§ Task directions:
Please copy the passage below about the girls' encouragement cards word for word, from its first sentence to its last.
----- Provided passage -----
I tell you this, Jackie, because a mom told me today that a group of girls who are friends with him and who are studying your book “Waiting for Your Prince” got together Tuesday and, in the midst of their own grief, wrote cards of encouragement to the tutors (moms who teach home school classes) who had him in their classes and to other kids in those classes. The mom said, “You know they thought to do this because of the book!” And I said, “Do you know that is about the MOST Jackie Kendall thing someone could do? Jackie is the Queen of the encouraging card! So there’s nothing more honoring to her teaching than their inclination to do that!” (One of those girls was Kelsey McLernon whom you acknowledge as our tween consultant on the book project, “Waiting for Your Prince”). In the midst of this extraordinary time–not least walking all these kids through this tragedy–this is another shining example of the Love of Jesus being spread as a result of your faithful teaching & wisdom Jacqueline Kendall”. (Ruthie)
----- Recorded data -----
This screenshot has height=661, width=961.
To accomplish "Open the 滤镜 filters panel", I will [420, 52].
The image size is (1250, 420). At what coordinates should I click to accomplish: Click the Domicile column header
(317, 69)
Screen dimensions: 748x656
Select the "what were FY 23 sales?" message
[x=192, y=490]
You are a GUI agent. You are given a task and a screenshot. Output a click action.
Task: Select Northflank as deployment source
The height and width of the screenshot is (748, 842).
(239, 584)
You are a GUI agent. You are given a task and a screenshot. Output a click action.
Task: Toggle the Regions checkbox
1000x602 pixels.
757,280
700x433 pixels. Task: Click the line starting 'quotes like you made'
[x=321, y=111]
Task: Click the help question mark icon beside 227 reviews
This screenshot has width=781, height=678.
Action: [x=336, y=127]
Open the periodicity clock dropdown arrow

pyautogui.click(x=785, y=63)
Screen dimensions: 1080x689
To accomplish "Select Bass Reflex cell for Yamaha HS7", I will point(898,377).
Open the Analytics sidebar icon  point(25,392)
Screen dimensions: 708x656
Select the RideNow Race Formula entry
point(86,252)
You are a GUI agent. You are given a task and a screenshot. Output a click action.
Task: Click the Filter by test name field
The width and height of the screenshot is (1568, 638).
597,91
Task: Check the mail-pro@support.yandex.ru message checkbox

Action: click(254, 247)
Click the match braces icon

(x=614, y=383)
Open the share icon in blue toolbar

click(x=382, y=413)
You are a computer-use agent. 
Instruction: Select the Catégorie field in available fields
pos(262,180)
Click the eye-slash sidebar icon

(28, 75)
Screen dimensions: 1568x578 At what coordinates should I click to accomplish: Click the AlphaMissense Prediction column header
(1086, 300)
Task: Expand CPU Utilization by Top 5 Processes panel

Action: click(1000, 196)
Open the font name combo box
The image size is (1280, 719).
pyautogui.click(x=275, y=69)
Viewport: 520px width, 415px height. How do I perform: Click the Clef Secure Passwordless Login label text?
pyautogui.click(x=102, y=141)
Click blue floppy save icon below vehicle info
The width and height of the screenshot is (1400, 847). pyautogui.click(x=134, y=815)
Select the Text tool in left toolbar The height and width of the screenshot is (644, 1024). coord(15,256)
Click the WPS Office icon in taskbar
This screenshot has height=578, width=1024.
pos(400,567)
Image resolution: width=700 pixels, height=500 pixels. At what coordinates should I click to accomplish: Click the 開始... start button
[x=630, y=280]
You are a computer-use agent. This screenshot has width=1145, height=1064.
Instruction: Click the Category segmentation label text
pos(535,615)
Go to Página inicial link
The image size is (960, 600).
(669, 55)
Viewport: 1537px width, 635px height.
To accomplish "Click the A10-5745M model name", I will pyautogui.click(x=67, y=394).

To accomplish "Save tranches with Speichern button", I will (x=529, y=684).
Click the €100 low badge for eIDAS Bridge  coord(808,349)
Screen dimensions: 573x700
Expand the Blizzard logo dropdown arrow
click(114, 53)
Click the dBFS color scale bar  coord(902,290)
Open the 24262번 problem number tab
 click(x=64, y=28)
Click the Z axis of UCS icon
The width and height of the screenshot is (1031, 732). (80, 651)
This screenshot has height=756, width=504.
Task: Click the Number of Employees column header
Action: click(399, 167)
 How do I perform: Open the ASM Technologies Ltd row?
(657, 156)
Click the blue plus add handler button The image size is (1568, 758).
-----
§ Answer section:
I tell you this, Jackie, because a mom told me today that a group of girls who are friends with him and who are studying your book “Waiting for Your Prince” got together Tuesday and, in the midst of their own grief, wrote cards of encouragement to the tutors (moms who teach home school classes) who had him in their classes and to other kids in those classes. The mom said, “You know they thought to do this because of the book!” And I said, “Do you know that is about the MOST Jackie Kendall thing someone could do? Jackie is the Queen of the encouraging card! So there’s nothing more honoring to her teaching than their inclination to do that!” (One of those girls was Kelsey McLernon whom you acknowledge as our tween consultant on the book project, “Waiting for Your Prince”). In the midst of this extraordinary time–not least walking all these kids through this tragedy–this is another shining example of the Love of Jesus being spread as a result of your faithful teaching & wisdom Jacqueline Kendall”. (Ruthie)